The eruption of the Teneguía volcano, on the island of La Palma, on 26 October, 1971. / R.C.

'Sometimes we forget that we live in a country with active volcanoes'

Spanish scientists have claimed that 'a year ago we warned of the potential for this to happen, but then we were not listened to'


The eruption at La Cumbre Vieja de La Palma has once again reminded everyone of the the volcanic origin of the Canary Islands. "Sometimes we forget that we live in a country with active volcanoes," says Raúl Pérez, a scientist at the Geological and Mining Institute of Spain.

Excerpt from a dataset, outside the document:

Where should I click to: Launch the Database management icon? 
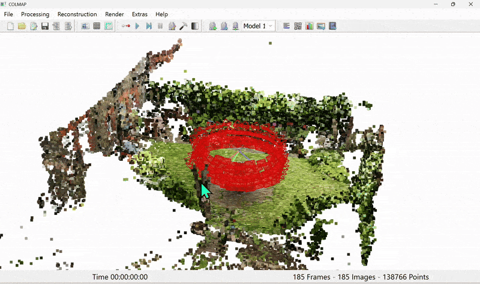click(108, 26)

In October 1971, some 50 years ago, the Teneguía eruption happened on La Palma, and it was also the last terrestrial eruption in Spain. More recently, in 2011, there was the underwater eruption of El Hierro.

In Spain there are several volcanic areas, such as the Canary Islands, the region of La Garrotxa (Girona), Cabo de Gata (Almeria), Cofrentes (Valencia), the Columbretes Islands (Castellón) and Campos de Calatrava (Ciudad Real).

But only in La Garrotxa and in the Canary Islands have volcanic eruptions occurred during the last 10,000 years, according to the National Geographic Institute.

However, "right now the only site with eruptive potential was La Palma," explains Jesús Ibáñez, professor at the University of Granada and researcher at the Andalusian Interuniversity Institute of Geophysics and Seismic Disaster Prevention.

And La Palma is the location which has had the most eruptions in history, some seven to date, not including this Sunday. Practically, all of those were registered on the ‘Old Summit’ that has reawakened this 2021.

"There was the potential for this to happen," says Ibáñez. "A year ago it was warned, but no attention was paid."

After La Palma, Tenerife has registered five eruptions since the 15th century, the last recorded in 1909 in El Chinyero. Then Lanzarote and El Hierro, each have two volcanic episodes. But the place that holds the record for the longest eruption in Europe, is Lanzarote’s Timanfaya with 2,055 consecutive days of eruption.

However, the death toll from these volcanoes is low. Only 24 people have died as a result of volcanic eruptions recorded in Spain since the 15th century.

"At any moment they can wake up," explains Pérez. His colleague from the University of Granada has the same opinion: "Except for La Gomera and, probably, Fuerteventura, which are the oldest, all the others could still, potentially, have eruptions."